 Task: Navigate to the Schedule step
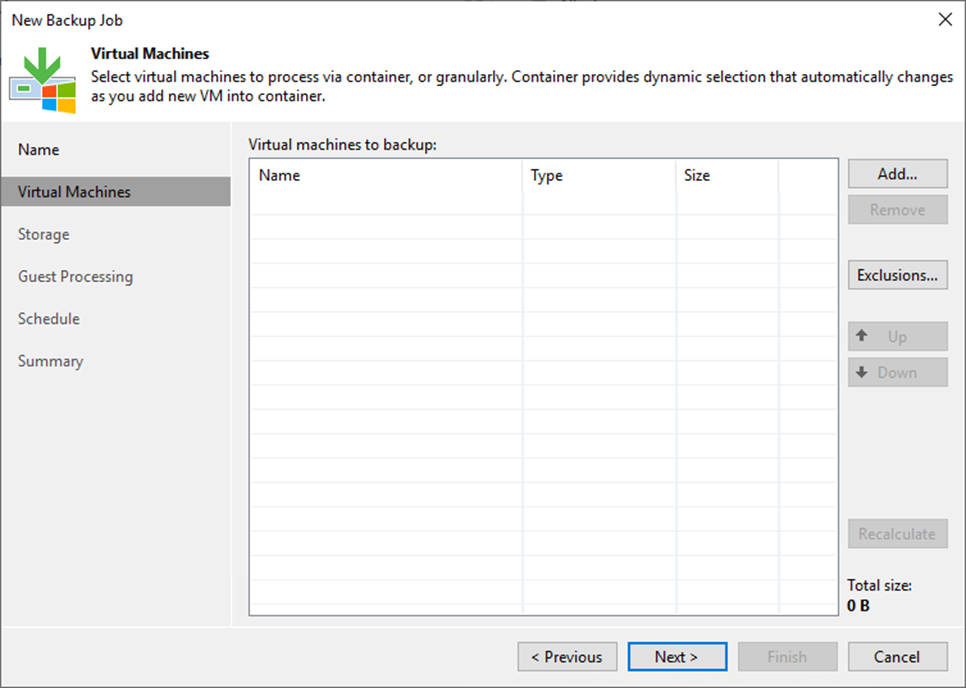(x=48, y=318)
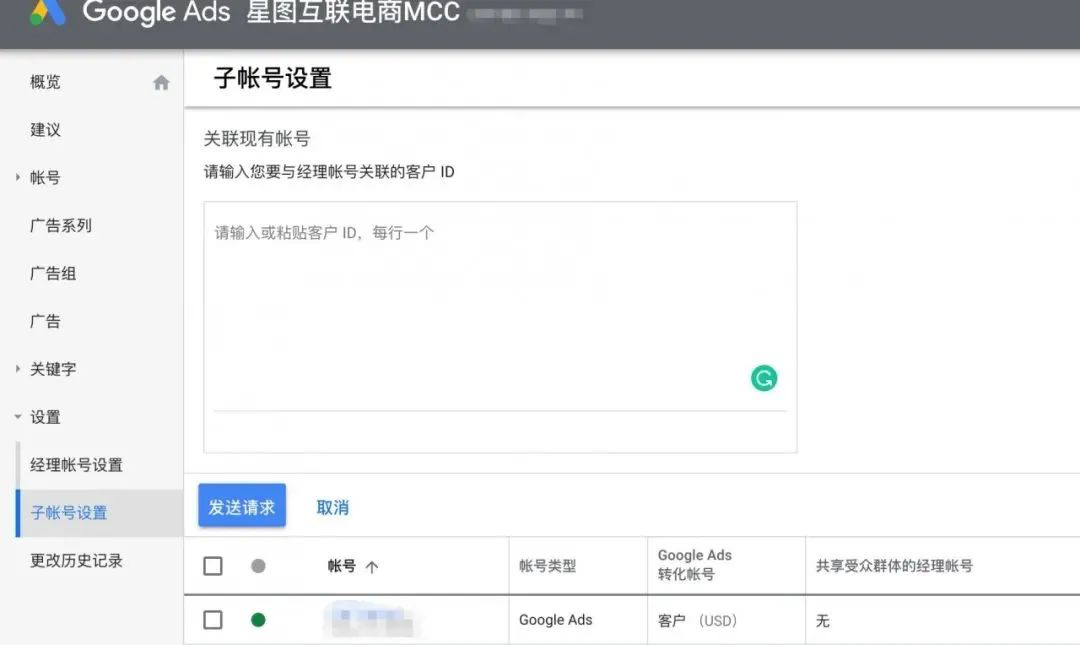1080x645 pixels.
Task: Check the Google Ads account row checkbox
Action: [212, 620]
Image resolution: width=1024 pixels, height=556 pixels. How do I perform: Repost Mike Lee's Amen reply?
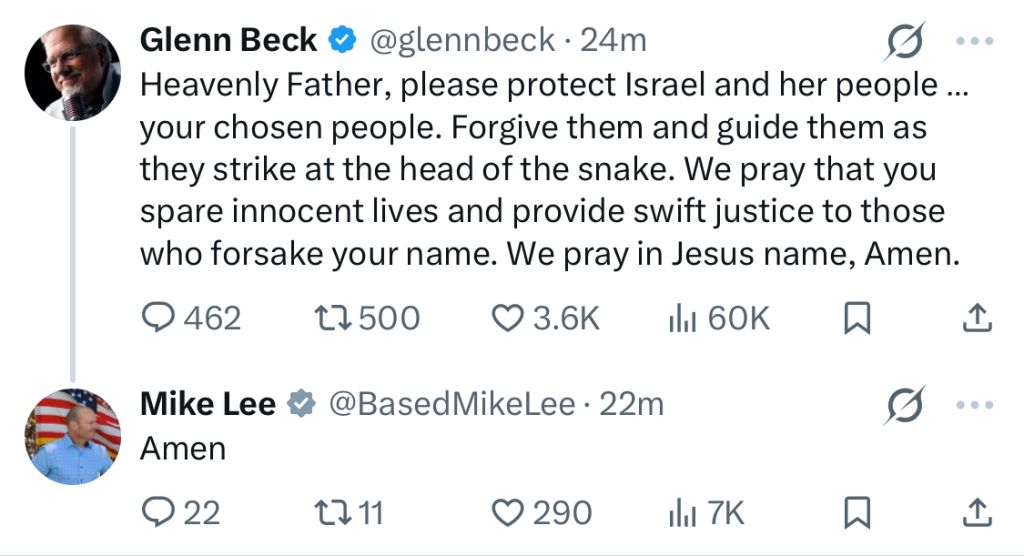[x=349, y=512]
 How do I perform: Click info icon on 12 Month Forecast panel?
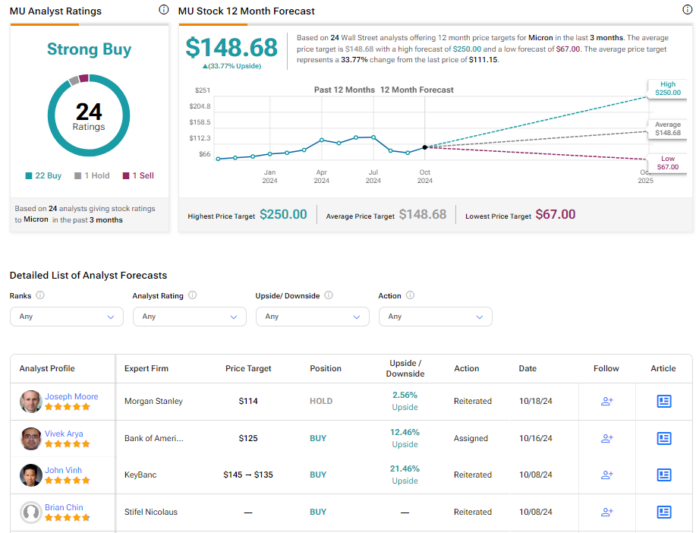coord(685,10)
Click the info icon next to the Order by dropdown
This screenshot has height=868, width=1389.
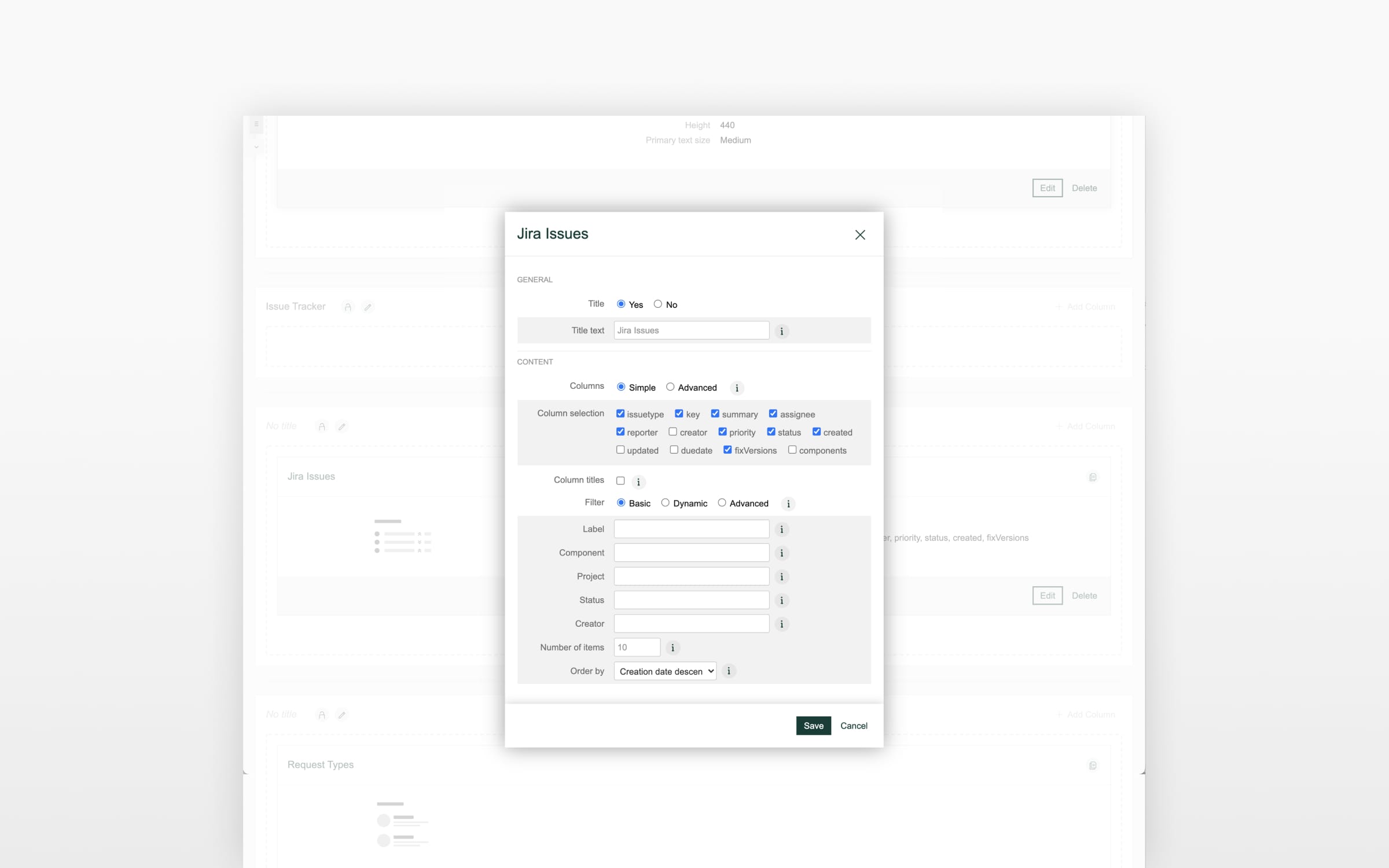tap(729, 671)
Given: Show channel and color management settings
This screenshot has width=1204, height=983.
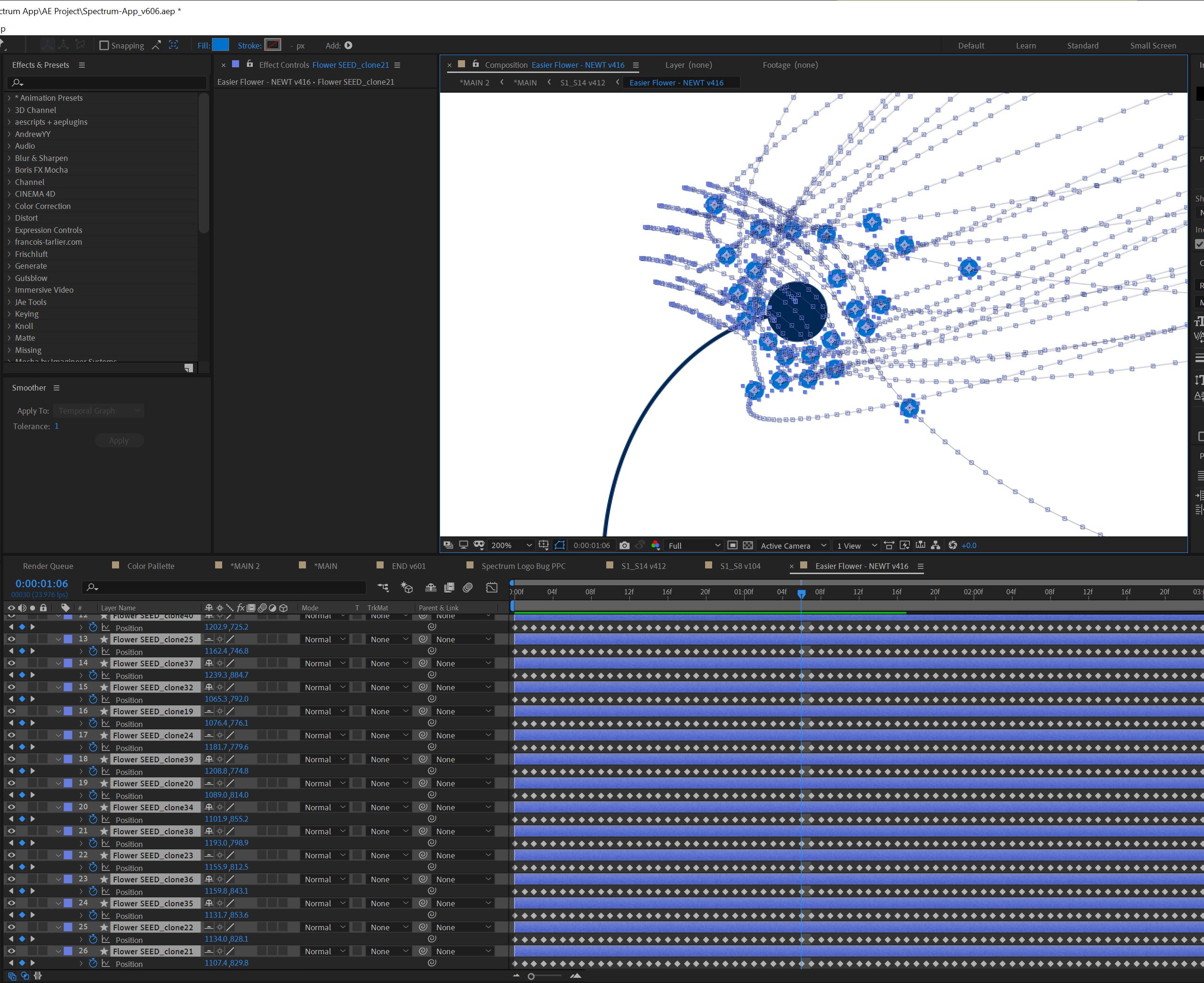Looking at the screenshot, I should point(655,545).
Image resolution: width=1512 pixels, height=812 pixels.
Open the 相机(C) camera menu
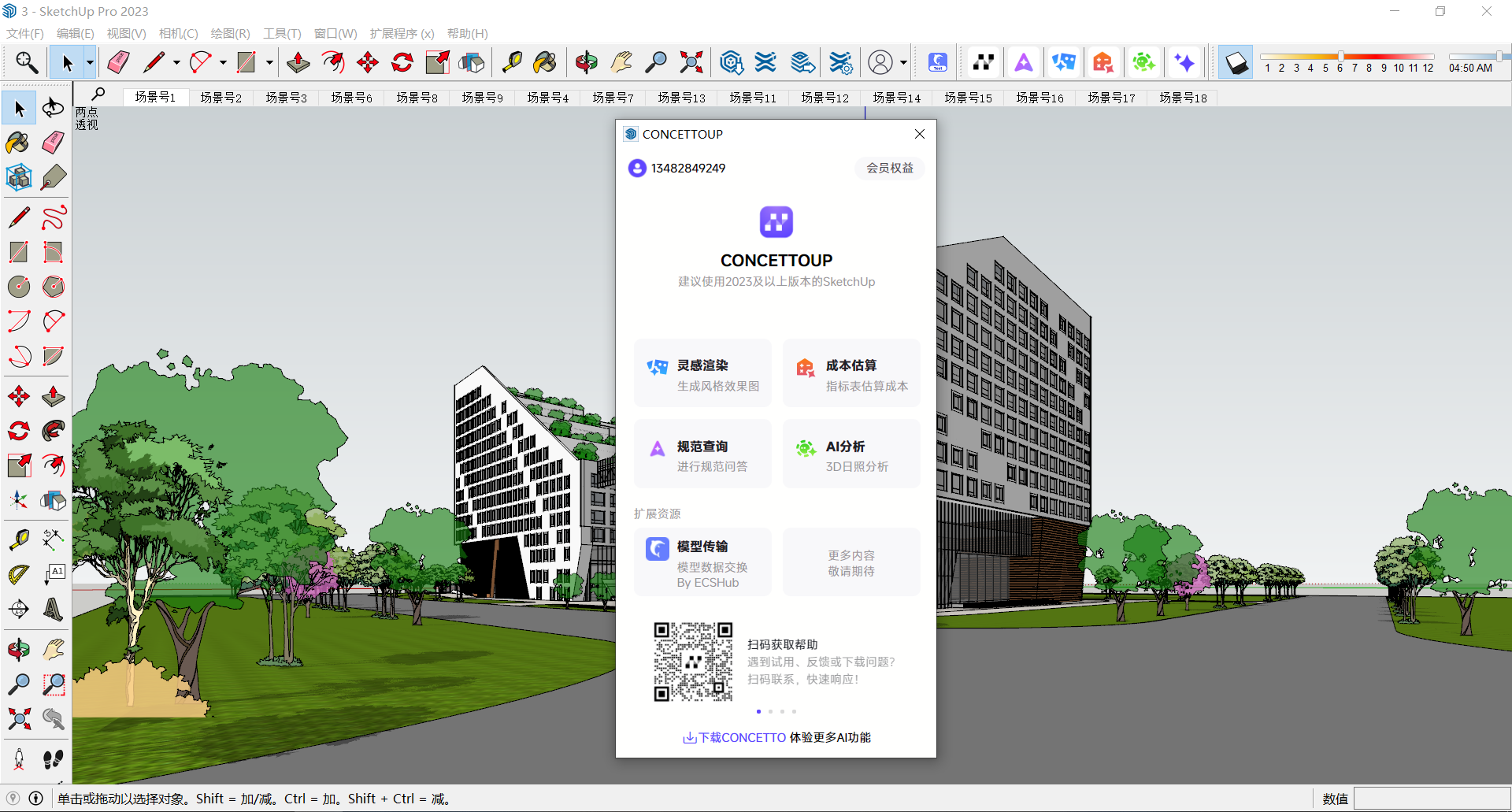tap(178, 33)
━━━━━━━━━━━━━━━━
What to do ->
Reproduce all of the records above word for word, leaving out the pictures.

Task result ->
 Task: Navigate to the Schedule step
(x=48, y=318)
1080x645 pixels.
Task: Check the Google Ads account row checkbox
Action: [212, 620]
Image resolution: width=1024 pixels, height=556 pixels. How do I perform: Repost Mike Lee's Amen reply?
[x=349, y=512]
 How do I perform: Click info icon on 12 Month Forecast panel?
coord(685,10)
Click the info icon next to the Order by dropdown
This screenshot has height=868, width=1389.
tap(729, 671)
Given: Show channel and color management settings
This screenshot has width=1204, height=983.
Looking at the screenshot, I should point(655,545).
Image resolution: width=1512 pixels, height=812 pixels.
Open the 相机(C) camera menu
tap(178, 33)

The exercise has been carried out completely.